▶ THE RECORDS
========================================================================

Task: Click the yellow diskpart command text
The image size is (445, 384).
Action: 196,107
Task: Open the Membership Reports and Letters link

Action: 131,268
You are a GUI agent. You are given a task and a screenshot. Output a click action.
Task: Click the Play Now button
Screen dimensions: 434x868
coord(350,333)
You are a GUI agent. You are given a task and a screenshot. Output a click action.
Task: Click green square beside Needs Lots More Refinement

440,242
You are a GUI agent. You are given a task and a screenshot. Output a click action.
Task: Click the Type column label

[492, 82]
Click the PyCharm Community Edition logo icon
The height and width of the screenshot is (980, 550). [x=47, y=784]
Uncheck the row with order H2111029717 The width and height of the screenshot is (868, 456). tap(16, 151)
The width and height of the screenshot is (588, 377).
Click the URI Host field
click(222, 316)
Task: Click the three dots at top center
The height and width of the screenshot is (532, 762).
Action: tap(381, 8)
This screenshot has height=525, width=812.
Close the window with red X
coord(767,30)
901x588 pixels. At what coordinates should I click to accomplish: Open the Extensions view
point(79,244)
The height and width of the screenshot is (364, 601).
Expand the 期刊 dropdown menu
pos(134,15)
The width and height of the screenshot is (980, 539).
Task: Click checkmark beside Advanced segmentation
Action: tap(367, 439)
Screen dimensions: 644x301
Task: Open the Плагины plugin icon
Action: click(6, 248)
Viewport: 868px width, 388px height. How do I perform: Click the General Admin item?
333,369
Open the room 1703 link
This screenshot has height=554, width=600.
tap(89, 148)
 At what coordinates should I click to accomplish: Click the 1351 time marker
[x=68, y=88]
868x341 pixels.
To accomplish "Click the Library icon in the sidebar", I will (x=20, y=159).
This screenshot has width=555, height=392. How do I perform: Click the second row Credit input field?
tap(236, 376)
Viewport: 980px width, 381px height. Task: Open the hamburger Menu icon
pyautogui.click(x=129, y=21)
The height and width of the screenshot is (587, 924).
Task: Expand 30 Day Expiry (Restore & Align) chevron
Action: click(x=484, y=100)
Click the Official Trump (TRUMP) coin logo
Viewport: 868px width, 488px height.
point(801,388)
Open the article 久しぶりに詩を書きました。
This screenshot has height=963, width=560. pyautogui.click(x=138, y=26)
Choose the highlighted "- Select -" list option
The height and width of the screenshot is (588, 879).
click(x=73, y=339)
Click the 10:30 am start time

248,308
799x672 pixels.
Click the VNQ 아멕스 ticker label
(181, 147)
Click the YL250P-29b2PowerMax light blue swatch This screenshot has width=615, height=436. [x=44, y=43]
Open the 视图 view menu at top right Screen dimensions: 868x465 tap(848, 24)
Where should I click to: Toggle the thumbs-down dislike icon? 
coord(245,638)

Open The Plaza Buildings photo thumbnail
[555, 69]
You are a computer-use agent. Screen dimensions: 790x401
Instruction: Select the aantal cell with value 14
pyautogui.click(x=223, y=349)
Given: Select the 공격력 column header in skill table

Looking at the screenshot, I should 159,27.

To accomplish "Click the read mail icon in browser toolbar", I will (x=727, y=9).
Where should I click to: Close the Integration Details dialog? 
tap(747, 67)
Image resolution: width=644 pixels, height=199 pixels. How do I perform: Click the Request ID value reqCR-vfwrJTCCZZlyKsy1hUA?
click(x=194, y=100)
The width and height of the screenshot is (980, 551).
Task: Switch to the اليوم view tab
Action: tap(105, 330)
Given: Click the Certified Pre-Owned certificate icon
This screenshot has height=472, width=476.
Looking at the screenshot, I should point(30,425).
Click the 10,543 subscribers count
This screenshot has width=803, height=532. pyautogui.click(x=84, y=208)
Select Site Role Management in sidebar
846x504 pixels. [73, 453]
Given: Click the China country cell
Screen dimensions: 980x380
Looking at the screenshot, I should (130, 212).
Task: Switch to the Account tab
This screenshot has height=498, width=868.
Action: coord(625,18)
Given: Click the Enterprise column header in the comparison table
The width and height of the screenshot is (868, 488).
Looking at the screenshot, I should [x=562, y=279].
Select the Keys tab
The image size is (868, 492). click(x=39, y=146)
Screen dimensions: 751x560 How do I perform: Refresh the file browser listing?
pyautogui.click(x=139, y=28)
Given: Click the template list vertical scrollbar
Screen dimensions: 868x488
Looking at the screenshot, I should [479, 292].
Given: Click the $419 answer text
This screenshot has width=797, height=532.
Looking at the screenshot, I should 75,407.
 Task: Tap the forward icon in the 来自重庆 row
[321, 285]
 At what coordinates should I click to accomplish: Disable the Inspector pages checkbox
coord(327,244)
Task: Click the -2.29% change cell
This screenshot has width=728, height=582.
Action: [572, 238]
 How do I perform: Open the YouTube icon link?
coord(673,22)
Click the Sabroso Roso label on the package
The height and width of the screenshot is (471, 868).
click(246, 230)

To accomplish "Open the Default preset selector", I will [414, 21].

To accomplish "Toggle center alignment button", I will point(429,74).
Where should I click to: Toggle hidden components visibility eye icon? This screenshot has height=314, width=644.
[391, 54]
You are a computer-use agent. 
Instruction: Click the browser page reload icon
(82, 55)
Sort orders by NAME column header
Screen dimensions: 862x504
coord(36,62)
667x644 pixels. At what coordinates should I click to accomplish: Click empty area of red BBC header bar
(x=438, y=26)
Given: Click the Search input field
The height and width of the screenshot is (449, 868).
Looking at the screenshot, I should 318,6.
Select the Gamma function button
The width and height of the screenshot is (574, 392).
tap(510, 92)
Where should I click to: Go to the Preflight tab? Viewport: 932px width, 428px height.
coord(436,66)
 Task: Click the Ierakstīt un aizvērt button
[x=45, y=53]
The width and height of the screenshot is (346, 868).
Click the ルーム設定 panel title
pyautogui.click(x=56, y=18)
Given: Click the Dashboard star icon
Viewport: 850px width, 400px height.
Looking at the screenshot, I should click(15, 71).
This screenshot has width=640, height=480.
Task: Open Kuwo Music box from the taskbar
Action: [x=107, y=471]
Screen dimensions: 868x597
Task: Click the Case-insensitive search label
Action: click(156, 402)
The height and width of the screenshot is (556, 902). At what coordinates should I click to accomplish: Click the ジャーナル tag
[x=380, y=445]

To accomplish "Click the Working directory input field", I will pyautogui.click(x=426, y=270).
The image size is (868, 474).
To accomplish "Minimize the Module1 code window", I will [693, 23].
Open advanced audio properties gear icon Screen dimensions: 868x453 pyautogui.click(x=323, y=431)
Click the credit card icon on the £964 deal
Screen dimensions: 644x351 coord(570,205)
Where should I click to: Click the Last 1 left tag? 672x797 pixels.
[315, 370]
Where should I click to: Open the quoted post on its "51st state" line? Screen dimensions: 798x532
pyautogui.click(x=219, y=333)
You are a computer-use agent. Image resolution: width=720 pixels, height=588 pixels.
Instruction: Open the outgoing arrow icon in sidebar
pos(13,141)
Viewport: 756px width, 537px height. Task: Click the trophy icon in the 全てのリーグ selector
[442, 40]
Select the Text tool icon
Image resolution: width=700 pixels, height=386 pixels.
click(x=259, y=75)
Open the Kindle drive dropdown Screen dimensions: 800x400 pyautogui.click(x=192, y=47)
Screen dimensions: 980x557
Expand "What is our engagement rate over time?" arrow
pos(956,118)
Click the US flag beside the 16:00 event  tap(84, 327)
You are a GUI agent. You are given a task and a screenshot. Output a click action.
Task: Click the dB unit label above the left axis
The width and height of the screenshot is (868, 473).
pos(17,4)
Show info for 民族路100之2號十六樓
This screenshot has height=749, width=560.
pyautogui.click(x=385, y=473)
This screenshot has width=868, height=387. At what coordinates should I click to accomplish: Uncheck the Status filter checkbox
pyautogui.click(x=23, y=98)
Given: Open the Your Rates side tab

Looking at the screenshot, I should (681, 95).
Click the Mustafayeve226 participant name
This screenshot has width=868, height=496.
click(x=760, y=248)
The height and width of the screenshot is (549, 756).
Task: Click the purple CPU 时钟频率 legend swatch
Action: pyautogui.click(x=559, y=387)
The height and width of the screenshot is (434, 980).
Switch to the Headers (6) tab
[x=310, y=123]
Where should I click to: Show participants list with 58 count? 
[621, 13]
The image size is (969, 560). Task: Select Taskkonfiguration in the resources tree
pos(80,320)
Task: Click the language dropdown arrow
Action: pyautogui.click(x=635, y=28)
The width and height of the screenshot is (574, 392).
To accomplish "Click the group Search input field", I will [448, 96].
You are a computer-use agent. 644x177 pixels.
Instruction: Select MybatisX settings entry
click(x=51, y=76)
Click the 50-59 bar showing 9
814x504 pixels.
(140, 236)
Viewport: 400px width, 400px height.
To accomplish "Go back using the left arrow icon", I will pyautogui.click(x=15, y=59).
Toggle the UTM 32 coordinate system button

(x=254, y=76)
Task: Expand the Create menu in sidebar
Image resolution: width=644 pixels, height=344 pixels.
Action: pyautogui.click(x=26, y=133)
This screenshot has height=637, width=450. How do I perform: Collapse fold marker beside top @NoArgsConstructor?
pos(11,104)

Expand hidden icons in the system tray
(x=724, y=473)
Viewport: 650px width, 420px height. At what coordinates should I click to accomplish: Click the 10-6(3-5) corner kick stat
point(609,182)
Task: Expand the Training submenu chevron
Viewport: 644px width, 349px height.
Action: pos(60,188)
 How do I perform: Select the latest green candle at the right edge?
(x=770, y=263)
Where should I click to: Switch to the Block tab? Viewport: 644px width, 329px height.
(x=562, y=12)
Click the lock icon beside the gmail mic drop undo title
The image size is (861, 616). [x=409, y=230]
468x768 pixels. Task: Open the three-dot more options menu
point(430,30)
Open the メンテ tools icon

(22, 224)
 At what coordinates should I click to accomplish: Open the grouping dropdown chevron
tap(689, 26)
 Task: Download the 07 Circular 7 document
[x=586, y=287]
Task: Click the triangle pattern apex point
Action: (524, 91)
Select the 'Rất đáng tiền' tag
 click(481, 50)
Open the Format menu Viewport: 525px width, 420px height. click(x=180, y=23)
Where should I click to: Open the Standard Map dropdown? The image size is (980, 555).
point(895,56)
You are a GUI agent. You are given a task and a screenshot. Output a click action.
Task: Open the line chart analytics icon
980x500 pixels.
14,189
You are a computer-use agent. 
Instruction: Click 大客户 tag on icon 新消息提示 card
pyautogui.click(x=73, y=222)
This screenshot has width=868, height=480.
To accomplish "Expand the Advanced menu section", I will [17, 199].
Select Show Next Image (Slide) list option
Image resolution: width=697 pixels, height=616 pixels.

========================================================================

▶ YOUR ASSIGNMENT
If a line in the listing contains the string "center", copy it.

▶ TASK RESULT
Task: Click the three dots at top center
To accomplish "Toggle center alignment button", I will point(429,74).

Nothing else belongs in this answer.